▶ **EXERCISE REQUIREMENTS**
a) In the FuzzyDeepCoxPH abstract, why were DL-derived abstracted weights and Cox proportional hazards ratios used to build four model-based risk scores? Answer in one to three sentences.
b) Copy everything in the FuzzyDeepCoxPH abstract from "Automated summary" down to "comprehensive risk estimation for cancer medicine.", word for word.

▶ **TEXT BLOCK**
Applications of Deep Learning and Fuzzy Systems to Detect Cancer Mortality in Next-Generation Genomic Data

In the era of advanced precision medicine, next-generation genomic data are crucial to achieve breakthroughs in cancer medicine. Effective cancer mortality risk estimation for genomic data associated with cancer remains a vital challenge. The combination of machine learning algorithms and conventional survival analysis can advance the detection of high-risk missense mutation variants and candidate genes associated with cancer mortality in next-generation genomic data. In this article, a fuzzy logic system combined with machine learning algorithms and conventional survival analysis named FuzzyDeepCoxPH was proposed to identify high-risk missense mutation variants and candidate genes highly associated with cancer mortality. DL-derived abstracted weights and Cox proportional hazards (CoxPH) ratios were used to develop four model-based risk scores to consider the factor importance associated with risk stratification, time-varying effects, and individual and interaction effects among features. Fuzzy rules based on a fuzzy logic system were designed to integrate these considerations by merging four model-based risk scores to develop advanced risk estimation. The clinical features and next-generation sequencing of deoxyribonucleic acid and ribonucleic acid genomic data were used to evaluate FuzzyDeepCoxPH performance. The results indicated that FuzzyDeepCoxPH can effectively distinguish high-risk variants and candidate genes related to cancer mortality. In FuzzyDeepCoxPH, the fuzzy logic system was applied to combine DL-based and CoxPH-based models to provide a comprehensive cancer mortality risk estimation for cancer medicine.

Automated summary

In this study, a method named FuzzyDeepCoxPH that combines machine learning and traditional survival analysis was proposed to identify high-risk missense mutation variants and candidate genes associated with cancer mortality. The results showed that FuzzyDeepCoxPH can effectively distinguish high-risk variants and candidate genes related to cancer mortality, providing comprehensive risk estimation for cancer medicine.

▶ **THE DATA**
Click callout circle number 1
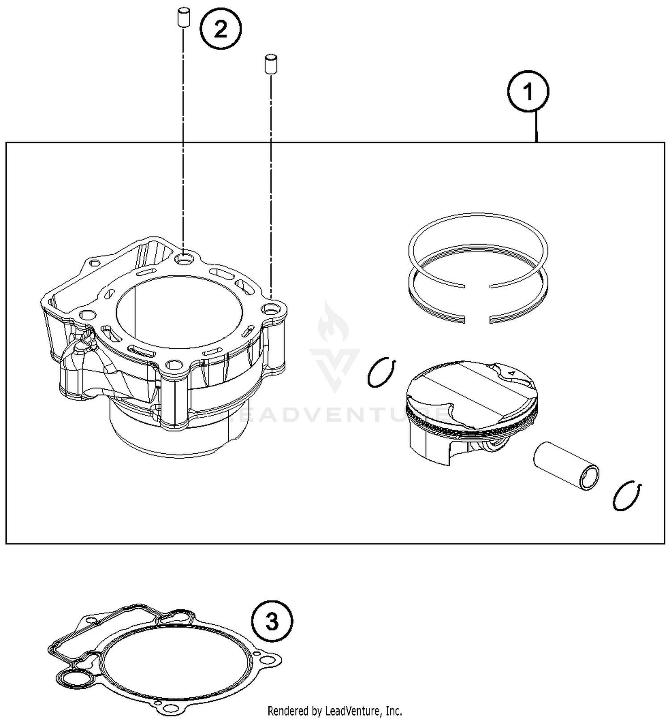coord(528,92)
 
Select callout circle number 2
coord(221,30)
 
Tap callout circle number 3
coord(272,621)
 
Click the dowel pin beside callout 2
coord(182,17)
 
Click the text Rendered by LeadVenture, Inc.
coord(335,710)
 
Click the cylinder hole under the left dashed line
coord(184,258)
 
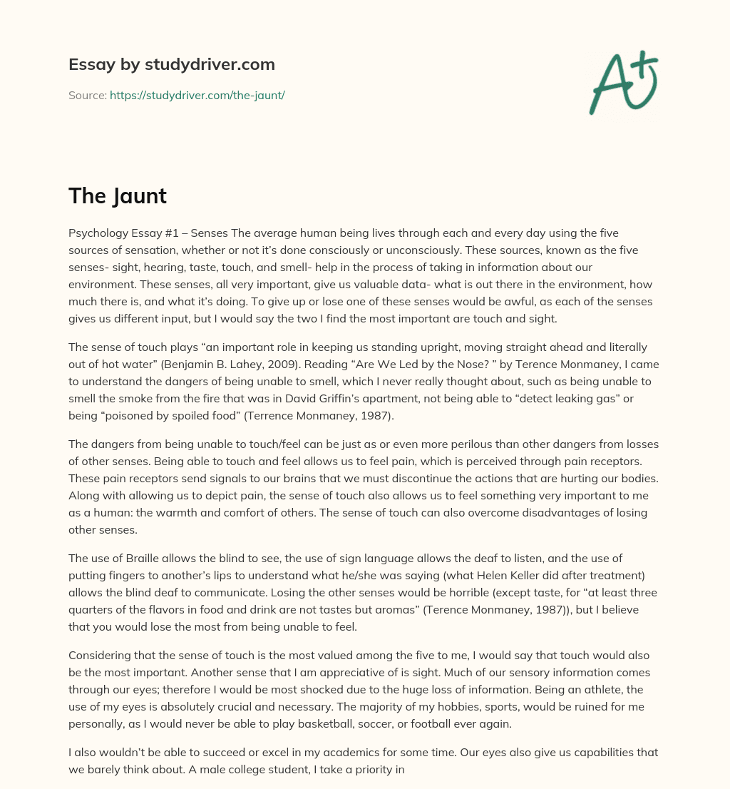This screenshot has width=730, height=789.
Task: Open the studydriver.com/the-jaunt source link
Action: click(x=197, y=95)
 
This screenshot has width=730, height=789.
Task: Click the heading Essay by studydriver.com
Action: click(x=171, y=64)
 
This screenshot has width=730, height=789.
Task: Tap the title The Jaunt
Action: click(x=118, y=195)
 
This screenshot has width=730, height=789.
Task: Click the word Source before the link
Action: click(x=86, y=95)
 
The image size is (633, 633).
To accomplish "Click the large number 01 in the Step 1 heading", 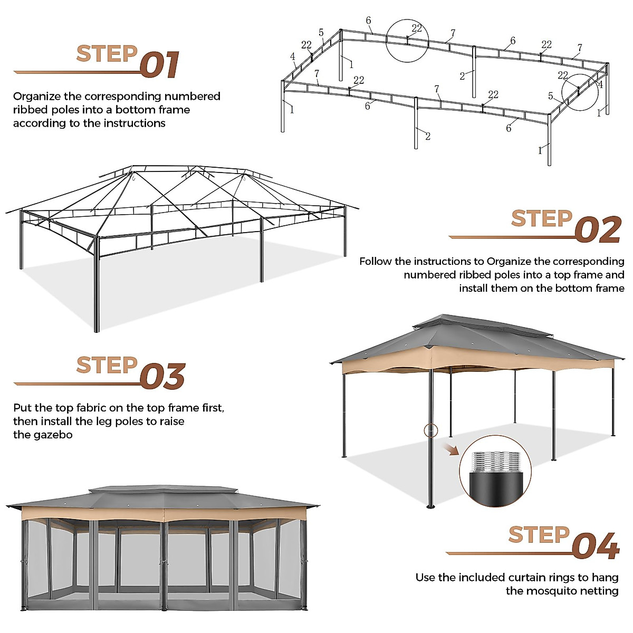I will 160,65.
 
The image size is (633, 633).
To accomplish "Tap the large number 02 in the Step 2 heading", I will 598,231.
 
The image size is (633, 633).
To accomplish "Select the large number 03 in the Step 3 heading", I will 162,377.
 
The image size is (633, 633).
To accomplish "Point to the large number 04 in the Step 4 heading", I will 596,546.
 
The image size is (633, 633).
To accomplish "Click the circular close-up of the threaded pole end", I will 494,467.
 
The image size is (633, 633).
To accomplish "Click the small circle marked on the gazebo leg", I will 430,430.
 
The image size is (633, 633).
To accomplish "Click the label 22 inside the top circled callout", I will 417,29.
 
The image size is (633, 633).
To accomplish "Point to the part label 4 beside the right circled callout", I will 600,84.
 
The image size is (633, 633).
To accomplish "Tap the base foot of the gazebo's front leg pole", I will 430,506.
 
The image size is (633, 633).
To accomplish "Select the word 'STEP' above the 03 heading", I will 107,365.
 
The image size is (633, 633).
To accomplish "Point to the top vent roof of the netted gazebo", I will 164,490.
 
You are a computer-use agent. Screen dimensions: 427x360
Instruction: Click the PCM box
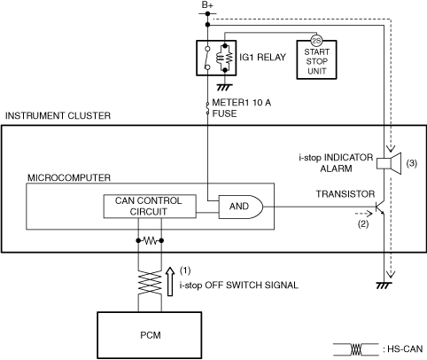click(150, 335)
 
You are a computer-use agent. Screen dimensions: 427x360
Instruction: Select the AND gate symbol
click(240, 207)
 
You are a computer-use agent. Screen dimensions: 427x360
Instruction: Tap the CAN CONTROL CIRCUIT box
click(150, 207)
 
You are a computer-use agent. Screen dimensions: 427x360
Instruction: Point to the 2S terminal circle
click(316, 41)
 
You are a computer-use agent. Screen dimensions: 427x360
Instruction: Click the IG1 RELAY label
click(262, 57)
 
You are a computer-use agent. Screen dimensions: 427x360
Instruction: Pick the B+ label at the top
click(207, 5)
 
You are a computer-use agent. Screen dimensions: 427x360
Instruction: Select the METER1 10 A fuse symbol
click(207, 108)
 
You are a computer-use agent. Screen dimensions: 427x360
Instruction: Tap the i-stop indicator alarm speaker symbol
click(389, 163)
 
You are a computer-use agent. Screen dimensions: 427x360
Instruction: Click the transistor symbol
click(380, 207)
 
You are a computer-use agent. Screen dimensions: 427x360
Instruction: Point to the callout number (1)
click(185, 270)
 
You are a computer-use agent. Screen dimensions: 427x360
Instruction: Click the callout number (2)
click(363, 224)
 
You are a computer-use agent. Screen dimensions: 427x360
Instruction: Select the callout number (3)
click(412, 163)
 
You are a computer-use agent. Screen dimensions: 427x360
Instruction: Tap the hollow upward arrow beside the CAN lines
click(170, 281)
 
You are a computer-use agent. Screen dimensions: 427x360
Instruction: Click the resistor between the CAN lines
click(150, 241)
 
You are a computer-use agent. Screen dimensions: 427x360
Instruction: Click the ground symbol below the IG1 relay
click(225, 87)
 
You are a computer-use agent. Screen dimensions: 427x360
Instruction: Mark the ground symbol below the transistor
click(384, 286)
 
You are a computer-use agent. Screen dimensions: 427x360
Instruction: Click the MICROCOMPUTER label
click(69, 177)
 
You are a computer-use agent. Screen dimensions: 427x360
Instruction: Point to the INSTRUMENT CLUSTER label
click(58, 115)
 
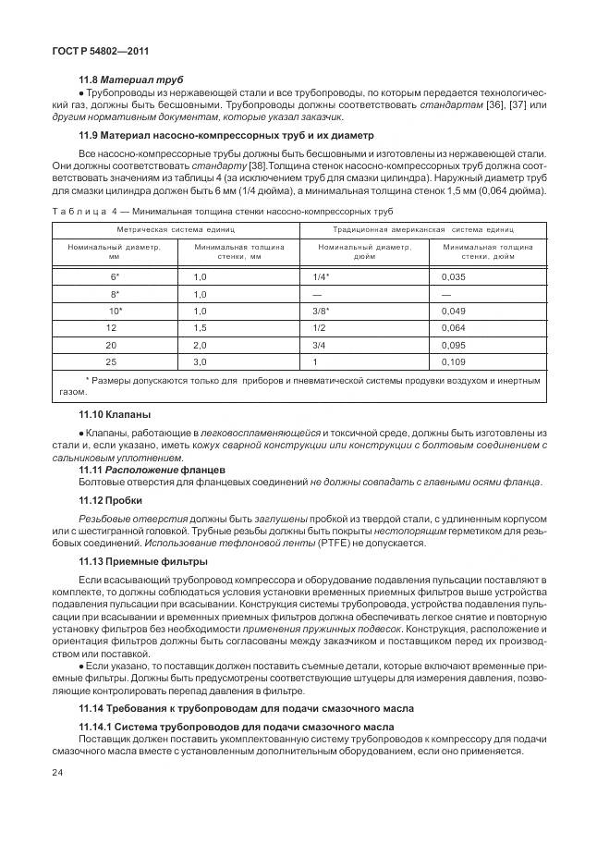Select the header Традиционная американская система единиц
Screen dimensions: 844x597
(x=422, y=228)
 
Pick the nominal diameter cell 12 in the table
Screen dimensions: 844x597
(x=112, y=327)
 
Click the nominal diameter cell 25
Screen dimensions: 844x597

* * *

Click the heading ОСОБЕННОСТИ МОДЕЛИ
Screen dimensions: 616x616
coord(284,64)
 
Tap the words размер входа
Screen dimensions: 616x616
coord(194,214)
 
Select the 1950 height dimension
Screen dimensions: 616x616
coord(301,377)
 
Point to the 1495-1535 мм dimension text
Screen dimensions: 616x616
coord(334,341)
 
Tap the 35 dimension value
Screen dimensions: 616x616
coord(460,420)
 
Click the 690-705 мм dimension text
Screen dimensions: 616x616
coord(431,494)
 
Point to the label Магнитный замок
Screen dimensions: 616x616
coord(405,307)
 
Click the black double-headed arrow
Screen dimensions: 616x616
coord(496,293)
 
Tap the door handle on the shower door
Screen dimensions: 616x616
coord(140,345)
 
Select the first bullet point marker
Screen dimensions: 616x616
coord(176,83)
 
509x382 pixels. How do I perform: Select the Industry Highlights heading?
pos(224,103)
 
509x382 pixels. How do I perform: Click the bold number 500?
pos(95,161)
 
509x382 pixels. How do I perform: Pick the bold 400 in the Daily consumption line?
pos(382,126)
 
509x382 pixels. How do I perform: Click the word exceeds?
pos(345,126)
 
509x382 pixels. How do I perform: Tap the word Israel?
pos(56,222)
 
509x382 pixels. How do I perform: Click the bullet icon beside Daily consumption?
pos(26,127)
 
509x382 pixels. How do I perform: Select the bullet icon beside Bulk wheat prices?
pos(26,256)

...

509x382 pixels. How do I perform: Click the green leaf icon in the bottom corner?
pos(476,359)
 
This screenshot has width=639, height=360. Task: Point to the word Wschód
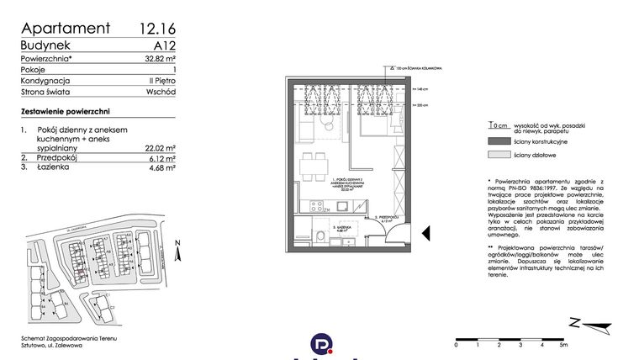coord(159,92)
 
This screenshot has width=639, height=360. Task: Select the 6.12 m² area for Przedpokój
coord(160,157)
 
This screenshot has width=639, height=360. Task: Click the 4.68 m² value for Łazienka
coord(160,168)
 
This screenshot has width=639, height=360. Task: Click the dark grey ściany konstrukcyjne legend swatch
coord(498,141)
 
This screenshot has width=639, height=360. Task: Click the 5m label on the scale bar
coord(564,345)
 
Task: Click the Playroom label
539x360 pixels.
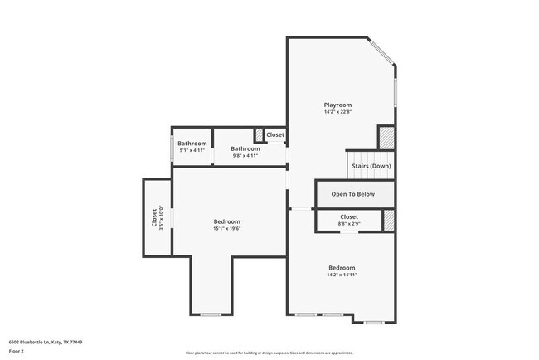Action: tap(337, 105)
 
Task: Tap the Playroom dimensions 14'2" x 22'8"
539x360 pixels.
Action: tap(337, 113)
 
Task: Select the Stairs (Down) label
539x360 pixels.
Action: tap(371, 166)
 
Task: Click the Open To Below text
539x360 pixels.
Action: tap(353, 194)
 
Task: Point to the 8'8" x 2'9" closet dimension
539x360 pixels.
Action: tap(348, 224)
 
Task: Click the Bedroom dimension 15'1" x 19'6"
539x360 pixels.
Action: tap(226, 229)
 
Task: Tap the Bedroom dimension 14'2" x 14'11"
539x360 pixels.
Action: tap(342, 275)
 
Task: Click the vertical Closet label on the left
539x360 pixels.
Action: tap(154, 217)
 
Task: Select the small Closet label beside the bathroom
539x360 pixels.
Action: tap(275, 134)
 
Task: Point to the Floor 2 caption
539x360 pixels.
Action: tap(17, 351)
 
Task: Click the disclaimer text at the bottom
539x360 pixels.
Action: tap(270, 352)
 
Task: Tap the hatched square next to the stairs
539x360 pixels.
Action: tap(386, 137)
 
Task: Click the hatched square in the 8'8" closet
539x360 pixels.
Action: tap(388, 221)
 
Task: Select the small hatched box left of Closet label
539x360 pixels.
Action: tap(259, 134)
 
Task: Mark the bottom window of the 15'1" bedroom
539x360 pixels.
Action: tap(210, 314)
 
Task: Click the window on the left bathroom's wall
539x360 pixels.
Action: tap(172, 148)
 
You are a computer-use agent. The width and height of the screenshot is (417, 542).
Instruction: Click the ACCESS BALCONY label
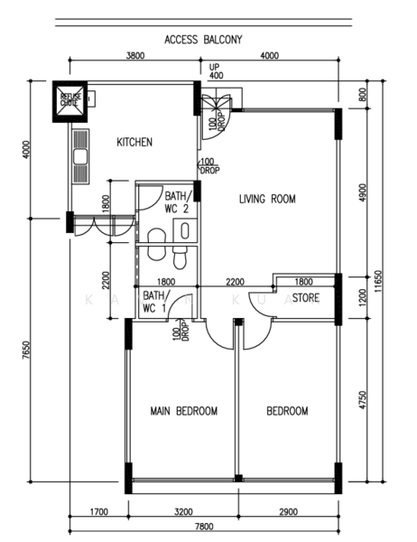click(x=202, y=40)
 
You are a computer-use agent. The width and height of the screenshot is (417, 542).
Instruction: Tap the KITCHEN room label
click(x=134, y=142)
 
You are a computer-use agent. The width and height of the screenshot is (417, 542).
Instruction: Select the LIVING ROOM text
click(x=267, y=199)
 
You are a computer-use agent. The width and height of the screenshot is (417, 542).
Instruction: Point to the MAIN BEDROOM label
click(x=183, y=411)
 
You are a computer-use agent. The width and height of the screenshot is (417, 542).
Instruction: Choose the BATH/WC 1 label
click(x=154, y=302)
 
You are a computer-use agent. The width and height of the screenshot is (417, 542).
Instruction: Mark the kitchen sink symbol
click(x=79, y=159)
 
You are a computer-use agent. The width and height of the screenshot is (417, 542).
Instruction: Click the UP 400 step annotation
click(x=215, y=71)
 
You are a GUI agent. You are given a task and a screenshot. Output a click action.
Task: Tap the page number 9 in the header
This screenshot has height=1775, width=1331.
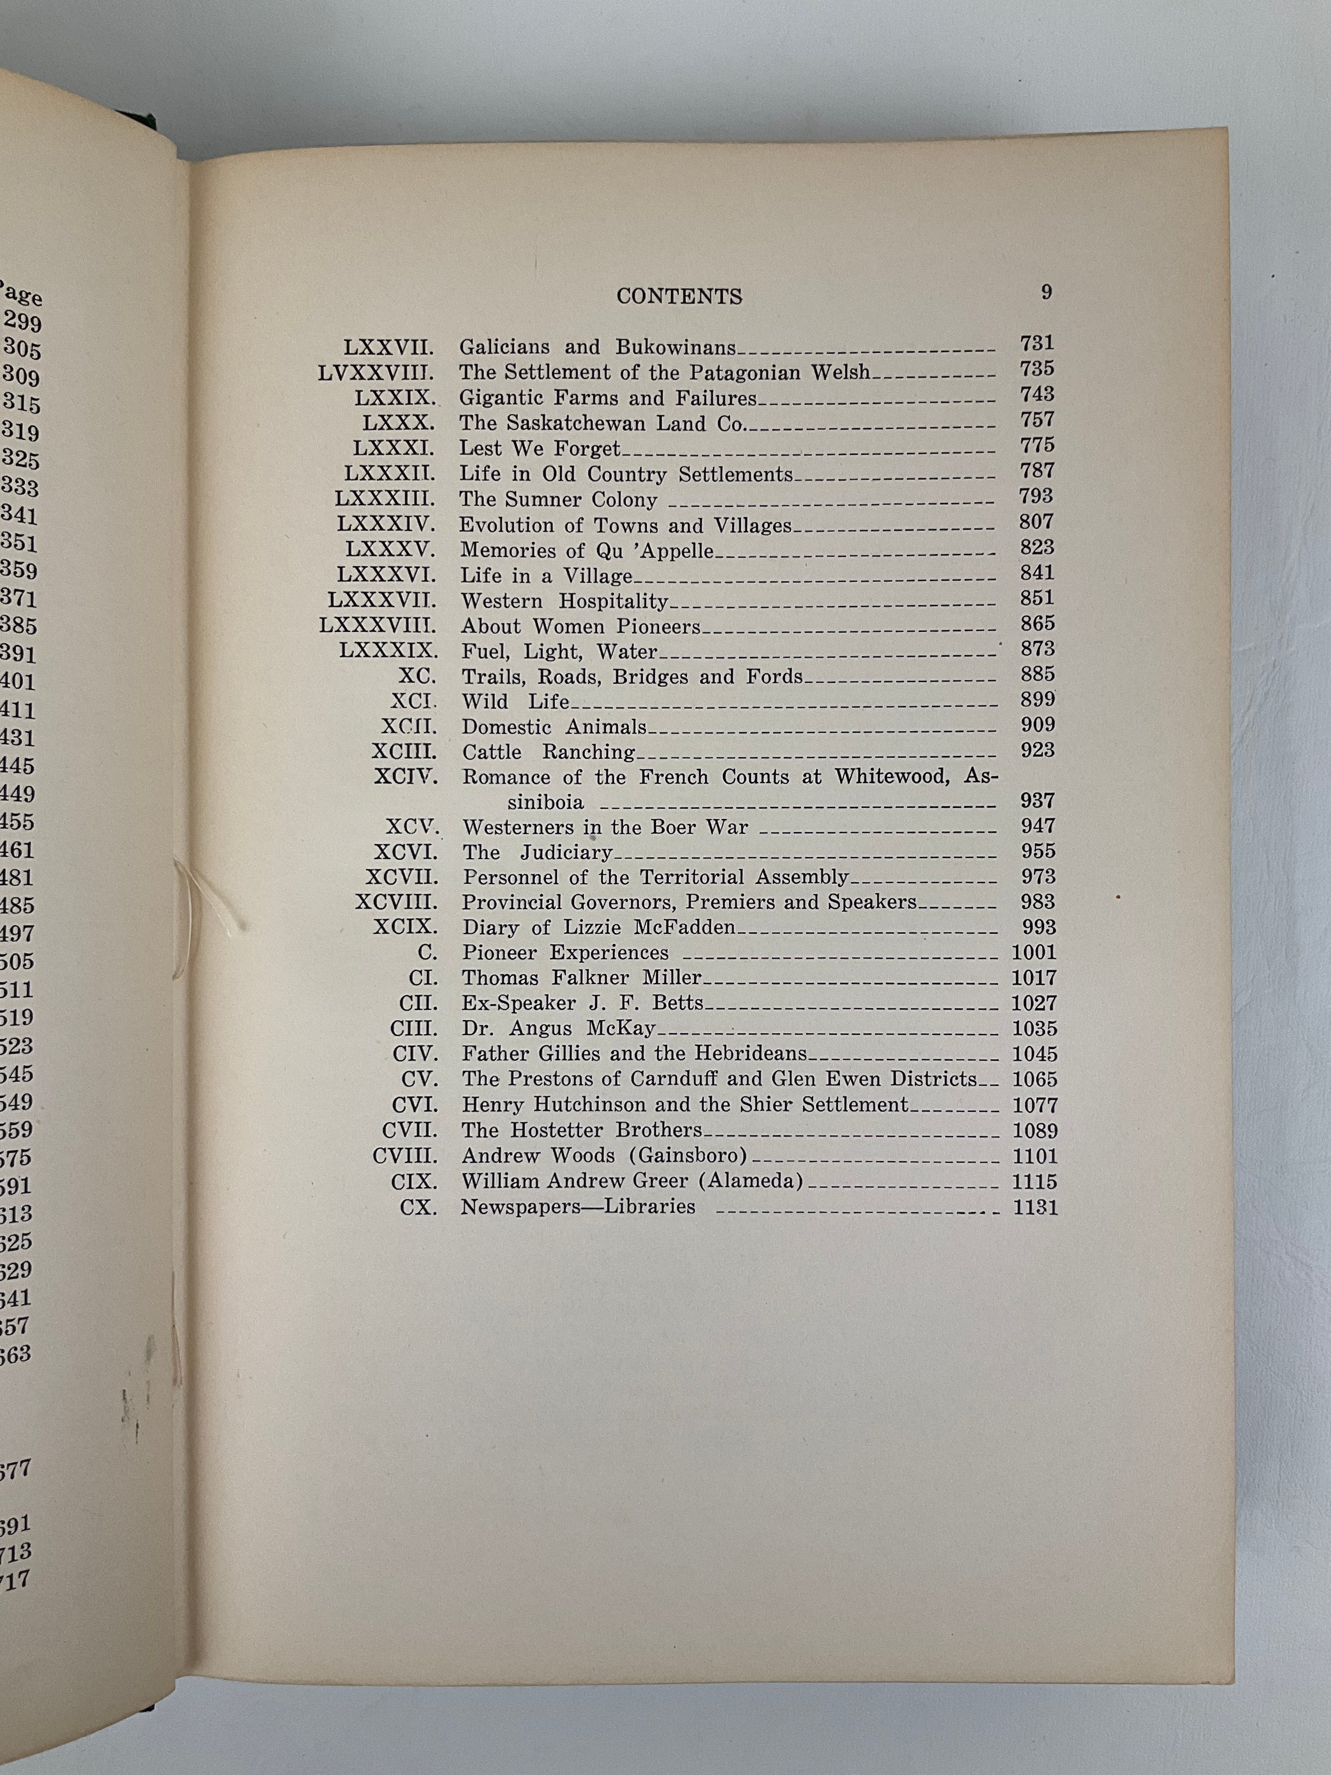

▶ **EXERCISE RESPONSES**
a) They were used so the scores would account for factor importance in risk stratification, time-varying effects, and individual and interaction effects among features. Fuzzy rules then merged the four scores into an advanced risk estimate.

b)
Automated summary

In this study, a method named FuzzyDeepCoxPH that combines machine learning and traditional survival analysis was proposed to identify high-risk missense mutation variants and candidate genes associated with cancer mortality. The results showed that FuzzyDeepCoxPH can effectively distinguish high-risk variants and candidate genes related to cancer mortality, providing comprehensive risk estimation for cancer medicine.